Consumers–who will be impacted by higher prices–also face some hard choices: 1) stop purchasing the higher-priced goods or services, or 2) find a cheaper way to get the same goods or services somewhere else. If they choose #1, they simply lower their standard of living and reduce their patronage of local businesses. Assuming that all local providers will raise prices in response to the increased/new taxes, then choosing #2 will logically lead consumers to shop outside the Bahamas for the same item. (Some persons, no doubt, will circumvent the costs completely by engaging in activity that falls outside of the law.)
If the good or service in question is essential—such as medical care, basic food, and basic housing—most consumers end up with no choice at all, but with even less in their pocket to spend on other items.
Cutting Business Expenses
In reality, when faced with proposed increases in taxes, businesses have only one real option: significantly reduce their expenses. Any idea what is typically the largest expense for any business?
You guessed it, employees.
Although unions might argue that laying off employees is somehow wrong or immoral, it’s a completely logical (and legal) course of action for a business to take in response to financial pressures placed upon it by a government. Most business owners try very hard not to lay off employees even in the face of such pressures. Many actively engage in charitable activities such as funding scholarships or participation in community organizations such as Rotary. Business owners in general are sympathetic to the realities of joblessness and no more wish to see it increase than they wish to close down their own business.

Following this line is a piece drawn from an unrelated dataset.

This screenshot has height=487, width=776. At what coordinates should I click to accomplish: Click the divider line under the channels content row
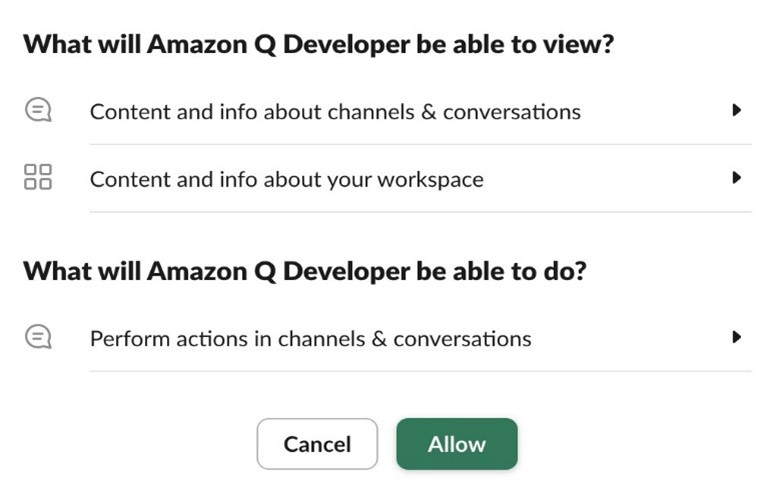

But ultimately, when it comes to survival and the justification for staying in business (ie-profit margin), companies often end up with few choices other than reducing staff costs.
Not the Whole Story
While raising business license fees and introducing VAT may help the Government increase revenue in the short term, the medium- to long-term effect will likely be exactly the opposite.
Not only will existing businesses freeze hiring and cut other expenses in the face of much higher costs, they will likely also lay off existing employees, further exacerbating the current unemployment problem. In addition, outside investors who may be considering setting up shop in the Bahamas are very likely to think twice now before committing capital to a business that can no longer produce adequate returns due to increased taxation. This both reduces growth and limits a potential source of new jobs.
As businesses contract, employment disappears, and new businesses decide to locate to more business-friendly jurisdictions (the Cayman Islands have begun actively promoting their Special Economic Zone, designed to attract international entrepreneurs) the Government could feasibly end up with a shrinking tax revenue base and increased unemployment. A vicious, downward spiral.
While an increase in tax revenues should be part of the solution, the current proposed increase in business license fees and introduction of VAT could be too much for both businesses and consumers to bear. Ultimately, and until the government is willing to confront the unacceptably high level of government expenditure as well as the inefficiency and astronomical costs of government corporations such as BEC – the real long-term reasons for the current debt problem in the Bahamas — we are all in for a “curiouser and curiouser” ride.